- [Problem]: According to the news report on the H10N3 case, on what date was the man diagnosed?

- [Document extract]:
◆ ◆ ◆

A man in eastern China contracted what appears to be the first human case of H10N3, a type of avian influenza, according to Chinese regime officials.

The 41-year-old man, who was not named, was hospitalized in late April with H10N3 in Zhenjiang, Jiangsu Province, located near Shanghai, according to China’s National Health Commission in a statement on its website.

The commission said that no other cases have been reported.

“This infection is an accidental cross-species transmission,” its statement said, while also claiming that “the risk of large-scale transmission is low,” according to a Chinese-to-English translation.

The agency said that the man developed a fever and other symptoms. He was diagnosed with H10N3 about a month later, on May 28.

Filip Claes, the regional laboratory coordinator of the Food and Agriculture Organization, told the Reuters news agency that this strain of bird flu is “not a very common virus.”

Over the years, several strains of bird flu have been found among animals in China, although reports of mass outbreaks among humans are rare.

The last human epidemic involving a bird flu strain, H7N9, occurred in China in 2016 and 2017. H7N9, which has a relatively high mortality rate, has infected some 1,700 people and killed 613 since 2013, according to the United Nations’ Food and Agriculture Organization.

◆ ◆ ◆

- [Given records]:
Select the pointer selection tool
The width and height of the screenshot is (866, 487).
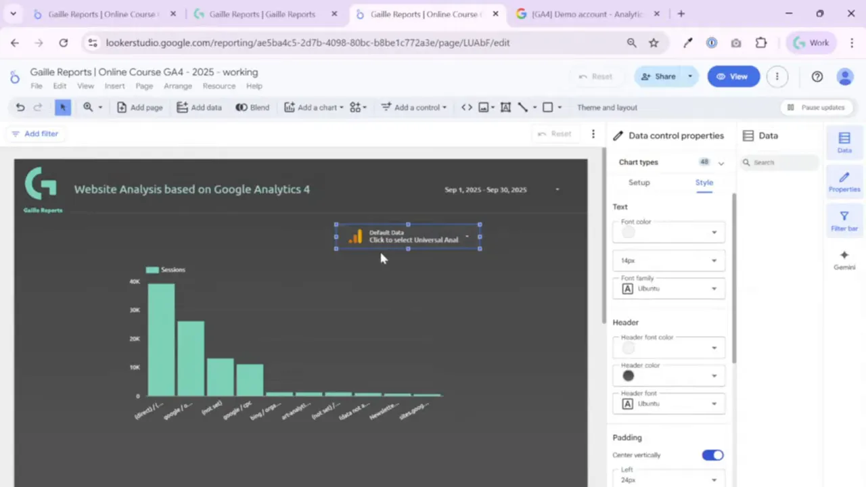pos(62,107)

◆ ◆ ◆

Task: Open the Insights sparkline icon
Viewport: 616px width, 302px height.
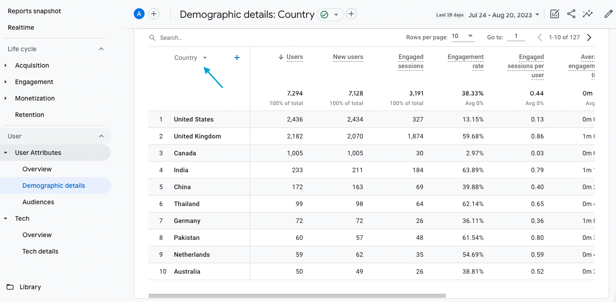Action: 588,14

◆ ◆ ◆

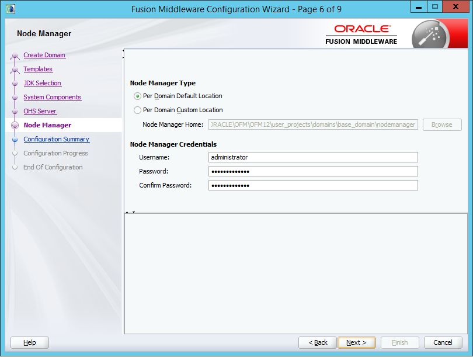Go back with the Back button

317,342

◆ ◆ ◆

- [Task solution]: May 28